Delaware General Corporation Law, abbreviated as DGCL, is the statute governing corporate law in the U.S. state of Delaware. It was originally adopted in 1899 and since the early 20th century has grown to become the most important jurisdiction in United States corporate law. The extensive experience of the Delaware courts and the accumulated body of case law gives corporations and their counsel greater guidance than other states on matters such as corporate governance. This experience and standardization of corporate processes helps the state, and subsequently firms, minimize corporate expenditures. This in turn creates a nucleus of companies incorporating in Delaware further adding to the positive cycle.
Approximately half of the companies in the S&P 500 index are incorporated in Delaware due to the business friendly legal framework.
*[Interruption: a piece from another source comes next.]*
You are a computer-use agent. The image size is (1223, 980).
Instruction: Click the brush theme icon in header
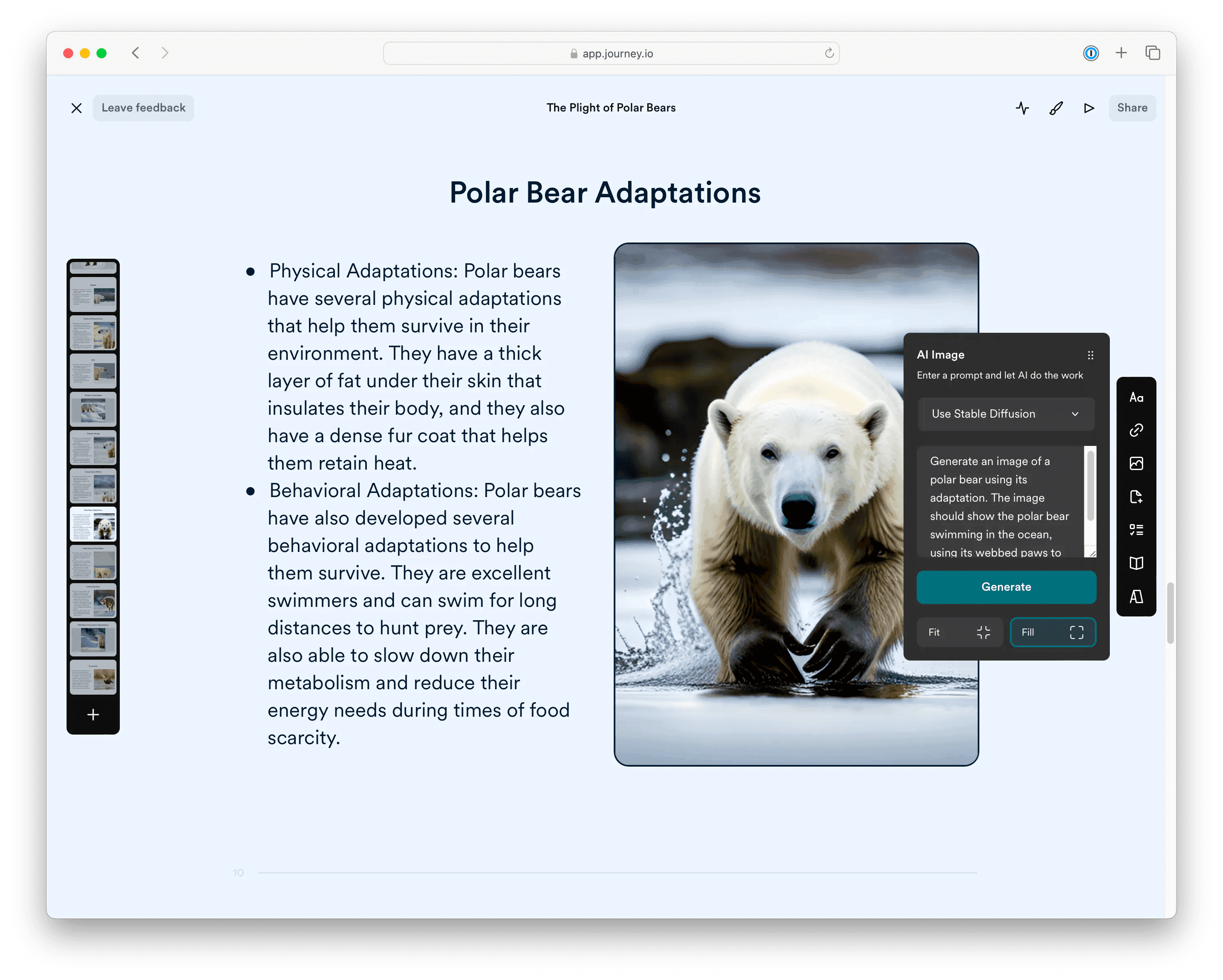point(1056,108)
References to Delaware General Corporation Law are often made in various SEC filings such as the treatment of appraisal rights or dissenters rights during a takeover. See also DGCL.
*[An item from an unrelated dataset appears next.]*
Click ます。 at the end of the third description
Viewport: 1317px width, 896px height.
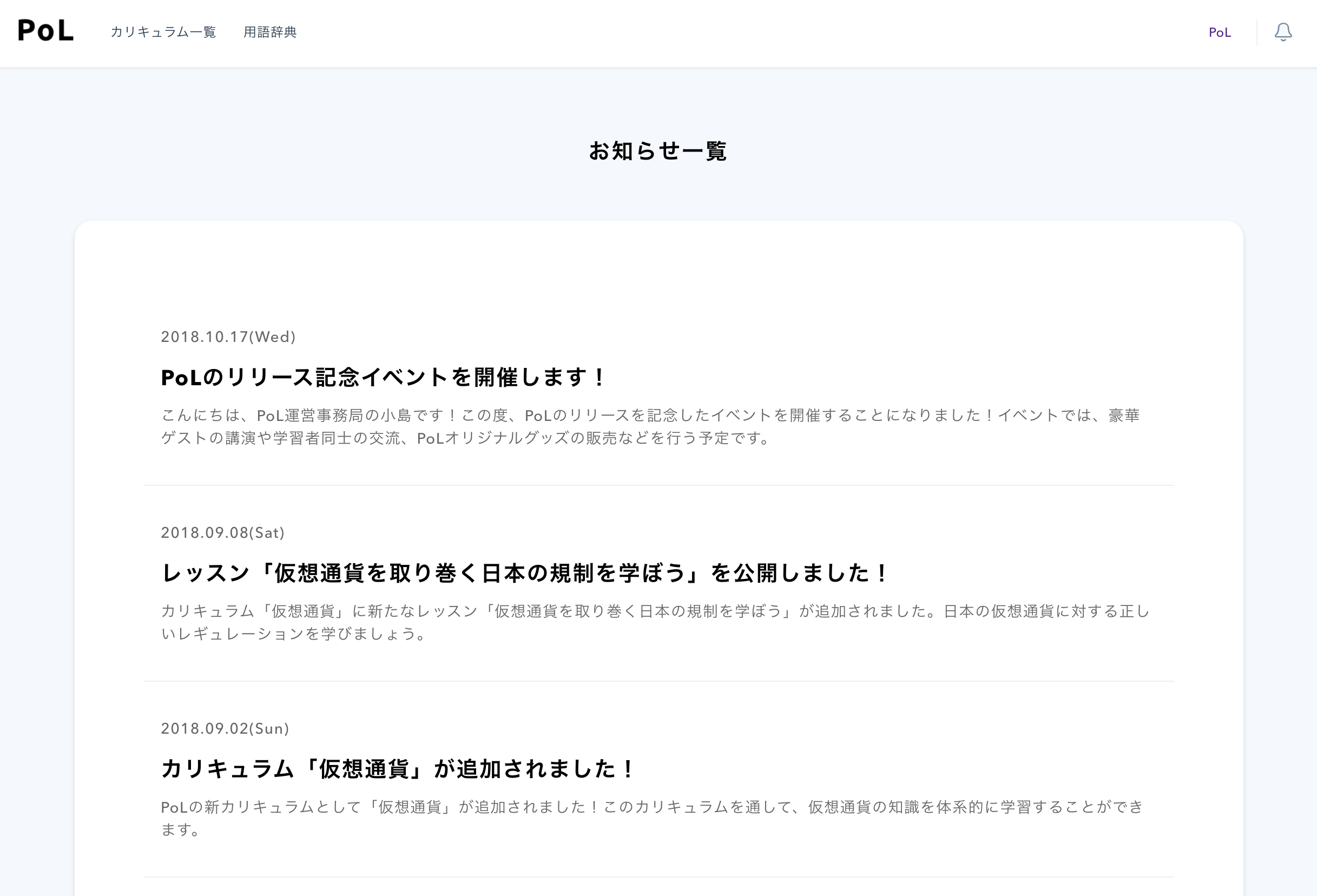[180, 829]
Delaware General Corporation Law and the Race to the Bottom
At the end of the 19th century, New Jersey enacted a liberal corporation charter, which charged low fees for company registration and lower franchise taxes than other states. This was aimed at attracting businesses from New York, Delaware adopted its own general incorporation act on March 10, 1899, aimed at attracting more businesses to its own state. This charter competition between states gave rise to the term “Race to the Bottom”. This practice was effectively ended by Governor Woodrow Wilson following the tightening of New Jersey’s laws through a series of statutes culminating in the Delaware General Corporation Law of today.